About

In this demo, I illustrate the convergence of three different algorithms for using Mr.ASH in sparse multiple linear regression and trendfiltering. Given response variables $\mathbf{y}$ for $N$ samples and explanatory variables $\mathbf{X}$ for $P$ variables (generally $N \lt P$). We will perform a sparse multiple regression using the adaptive shrinkage prior (Mr.ASH),

$\mathbf{y} = \mathbf{X}\mathbf{b} + \mathbf{e}$,

$\mathbf{e} \sim \mathcal{N}\left(\mathbf{0} \mid \sigma^2 I_n \right)$,

$\mathbf{b} \sim p\left(\mathbf{b} \mid \boldsymbol{\theta}_1\right)$.

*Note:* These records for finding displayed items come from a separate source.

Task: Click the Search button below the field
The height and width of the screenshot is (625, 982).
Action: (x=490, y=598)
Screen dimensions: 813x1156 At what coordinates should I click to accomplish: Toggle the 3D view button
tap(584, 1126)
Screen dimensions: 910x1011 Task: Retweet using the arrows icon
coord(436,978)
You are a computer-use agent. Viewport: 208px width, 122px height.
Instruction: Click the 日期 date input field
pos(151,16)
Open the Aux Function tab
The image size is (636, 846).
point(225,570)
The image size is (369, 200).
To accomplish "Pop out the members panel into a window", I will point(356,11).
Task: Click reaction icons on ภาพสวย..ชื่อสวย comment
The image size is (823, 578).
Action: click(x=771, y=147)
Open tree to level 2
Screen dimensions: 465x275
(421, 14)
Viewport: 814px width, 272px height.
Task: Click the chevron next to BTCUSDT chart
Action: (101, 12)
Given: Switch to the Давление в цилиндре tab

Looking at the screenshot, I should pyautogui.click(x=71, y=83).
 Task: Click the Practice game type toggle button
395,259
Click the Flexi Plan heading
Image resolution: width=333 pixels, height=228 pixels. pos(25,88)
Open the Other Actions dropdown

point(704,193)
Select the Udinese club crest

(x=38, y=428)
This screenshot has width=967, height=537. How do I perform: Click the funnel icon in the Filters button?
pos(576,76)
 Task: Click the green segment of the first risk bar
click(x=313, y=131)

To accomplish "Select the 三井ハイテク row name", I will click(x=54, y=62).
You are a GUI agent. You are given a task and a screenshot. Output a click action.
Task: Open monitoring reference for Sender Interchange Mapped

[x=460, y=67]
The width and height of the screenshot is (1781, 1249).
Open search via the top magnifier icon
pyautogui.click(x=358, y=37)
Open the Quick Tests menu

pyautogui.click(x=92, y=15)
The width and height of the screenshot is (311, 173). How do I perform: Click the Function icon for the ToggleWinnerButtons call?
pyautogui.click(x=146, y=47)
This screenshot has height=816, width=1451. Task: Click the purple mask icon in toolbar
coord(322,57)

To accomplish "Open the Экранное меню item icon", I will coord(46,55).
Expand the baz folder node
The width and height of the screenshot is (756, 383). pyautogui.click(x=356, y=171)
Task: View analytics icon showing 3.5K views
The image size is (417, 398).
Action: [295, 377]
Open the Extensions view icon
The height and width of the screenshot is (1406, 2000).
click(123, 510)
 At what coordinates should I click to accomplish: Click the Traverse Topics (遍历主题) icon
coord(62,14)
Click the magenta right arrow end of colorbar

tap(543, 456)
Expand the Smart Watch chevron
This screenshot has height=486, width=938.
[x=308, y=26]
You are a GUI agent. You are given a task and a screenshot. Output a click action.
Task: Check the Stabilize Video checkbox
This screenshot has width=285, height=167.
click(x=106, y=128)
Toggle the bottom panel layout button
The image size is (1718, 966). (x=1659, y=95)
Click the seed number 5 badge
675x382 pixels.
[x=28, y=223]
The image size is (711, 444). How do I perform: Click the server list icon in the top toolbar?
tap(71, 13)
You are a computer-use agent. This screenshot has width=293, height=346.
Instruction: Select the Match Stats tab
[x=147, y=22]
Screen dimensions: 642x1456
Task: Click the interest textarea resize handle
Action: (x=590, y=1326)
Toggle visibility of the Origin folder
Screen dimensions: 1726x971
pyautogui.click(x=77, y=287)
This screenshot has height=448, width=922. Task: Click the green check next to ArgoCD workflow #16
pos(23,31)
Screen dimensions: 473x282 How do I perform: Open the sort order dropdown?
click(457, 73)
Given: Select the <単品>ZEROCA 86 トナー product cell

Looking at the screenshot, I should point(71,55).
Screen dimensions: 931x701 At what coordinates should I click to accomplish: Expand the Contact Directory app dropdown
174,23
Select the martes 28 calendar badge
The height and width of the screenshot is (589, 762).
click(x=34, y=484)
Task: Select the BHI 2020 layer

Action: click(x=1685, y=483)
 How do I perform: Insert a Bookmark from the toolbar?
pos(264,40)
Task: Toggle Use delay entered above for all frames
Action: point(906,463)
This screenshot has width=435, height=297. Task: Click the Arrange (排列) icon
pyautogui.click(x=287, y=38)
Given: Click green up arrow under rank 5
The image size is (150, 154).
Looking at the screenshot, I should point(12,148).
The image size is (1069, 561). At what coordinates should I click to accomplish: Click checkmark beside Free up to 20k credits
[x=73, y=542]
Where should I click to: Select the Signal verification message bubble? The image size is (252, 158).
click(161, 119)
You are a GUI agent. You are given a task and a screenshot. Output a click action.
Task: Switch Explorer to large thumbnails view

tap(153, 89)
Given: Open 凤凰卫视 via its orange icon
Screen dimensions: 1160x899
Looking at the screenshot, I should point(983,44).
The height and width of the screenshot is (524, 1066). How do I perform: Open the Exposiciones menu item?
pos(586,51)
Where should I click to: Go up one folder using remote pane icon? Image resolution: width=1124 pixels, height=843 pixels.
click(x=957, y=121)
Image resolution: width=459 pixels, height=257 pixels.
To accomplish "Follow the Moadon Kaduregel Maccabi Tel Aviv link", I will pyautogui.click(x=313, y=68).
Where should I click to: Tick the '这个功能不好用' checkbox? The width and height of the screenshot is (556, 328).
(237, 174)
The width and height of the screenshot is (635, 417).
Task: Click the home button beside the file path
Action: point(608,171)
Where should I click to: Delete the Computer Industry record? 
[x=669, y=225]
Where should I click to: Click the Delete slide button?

$p\left(b_i \mid \boldsymbol{\theta}_1\right) = \sum_{k=1}^{K} w_k \mathcal{N}\left(b_i \mid \mu_k, \sigma_k^2\right)$ with a constraint $\sum_{k=1}^{K} \pi_k = 1$.

We assume $\sigma_k$ is known and will estimate ($\mathbf{b}, w_k, \sigma^2)$ from the data.

Here, I will compare three methods:

  • mr.ash.alpha. Co-ordinate ascent algorithm for maximizing ELBO (as implemented in mr.ash.alpha; Github)
  • PLR. Penalized linear regression using gradient descent (L-BFGS-B) algorithm (as implemented in mr.ash.pen; Github).
  • PLR-EM. Hybrid algorithm which iterates between (i) estimating $\mathbf{b}$ by minimizing PLR objective (approzimate E-Step), and (ii) estimating $\mathbf{w}$ and $\sigma^2$ by maximizing ELBO (approximate M-step).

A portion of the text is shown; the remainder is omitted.